It remains to be seen whether AB 899 will spur other states and/or FDA to follow suit with additional action. Prop 65 prompted federal legislation to clarify that California’s law was preempted with respect to over-the-counter drugs. But neither Congress nor FDA took action concerning other regulated product categories, and no other state has adopted Prop-65-like legislation. Instead, Prop 65 has been allowed to function, in essence, as a surrogate for federal legislation – a tact that works because of the size of the California market.

In contrast, state statutes governing GMO disclosures proliferated nationwide, prompting an industry push for a federal statute instead of disparate state requirements that made uniform compliance difficult and that subjected companies to increasing threats of private litigation. This push ultimately resulted in passage of the National Bioengineered Food Disclosure Standard.
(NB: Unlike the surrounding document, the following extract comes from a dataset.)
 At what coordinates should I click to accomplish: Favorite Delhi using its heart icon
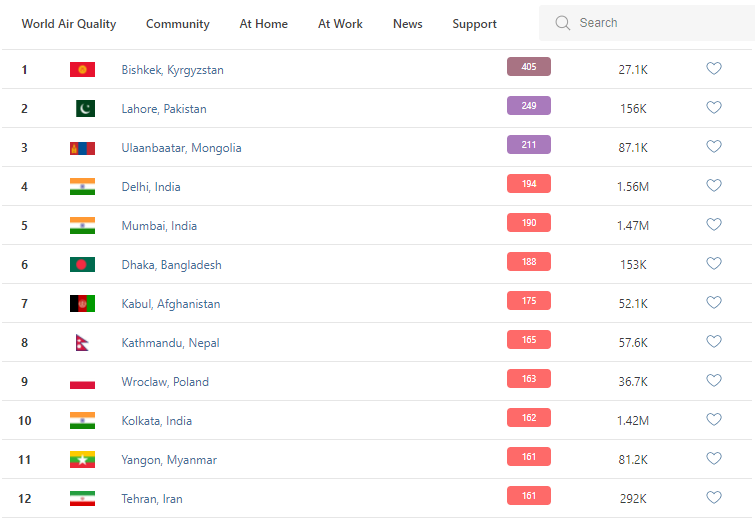click(x=714, y=186)
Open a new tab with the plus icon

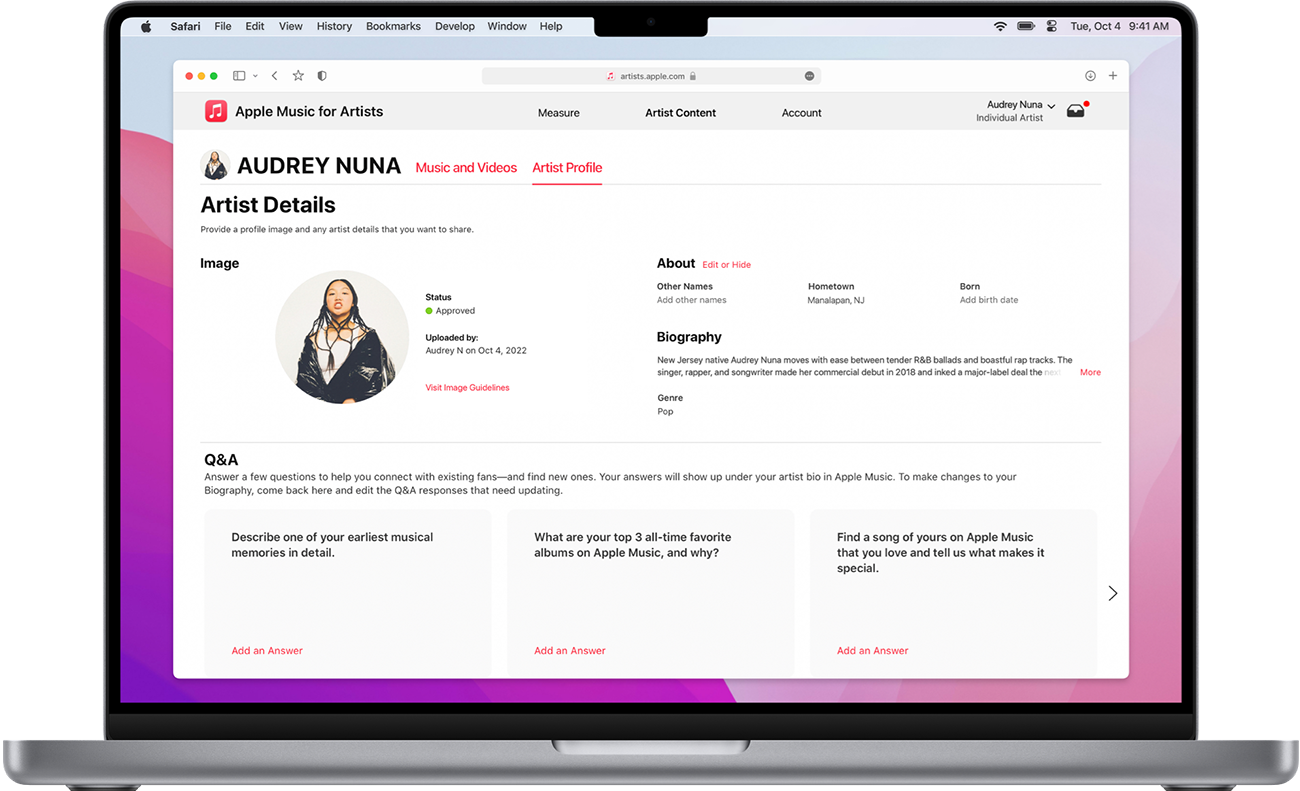[x=1112, y=75]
Concerning heavy metals in baby food, the question remains: Will we see state statutes proliferate to fill in gaps resulting from FDA’s leisurely pace on this issue, and will that (and perhaps resulting pressure from industry) compel FDA to act? Or will AB 899 prove to be more like Prop 65, which states have not seen a need to replicate?

Lead and Cadmium in Applesauce Pouches

What’s the Issue?

Through the diligent efforts of the North Carolina Department of Health and Human Services, regulators discovered that pouches of cinnamon-containing applesauce manufactured in Ecuador contained extremely high levels of lead, which had caused several toddlers in North Carolina to display symptoms of lead poisoning (a connection made by insightful North Carolina officials). After an investigation by FDA, which also uncovered high levels of cadmium, officials now believe the heavy metals in the applesauce came from economic adulteration – the addition of lead to the cinnamon to make it appear to be of higher quality. More than 125 cases of suspected lead poisoning have been identified.

Why Does it Matter?

Coming on the heels of issues with heavy metals in baby food, this incident with applesauce seemingly highlights weaknesses in FDA’s oversight of food safety, especially for infants and toddlers who are most vulnerable to the adverse effects of exposure to heavy metals. FDA has been widely criticized by food safety advocates and some Members of Congress for its particularly deliberate pace in setting action levels for heavy metals in food. The applesauce incident perhaps exposes additional vulnerabilities in food safety regulation.

Although all of the facts are not yet known, it appears that the facility in Ecuador that produced the applesauce pouches for export to the United States (Austrofood) was registered with FDA and subject to FDA jurisdiction, while the processor of the ground cinnamon, Carlos Aguilera, and the company (Negasmart) that supplied the cinnamon to Austrofood were not because neither exports food directly to the United States (and thus would not be required to register its facility).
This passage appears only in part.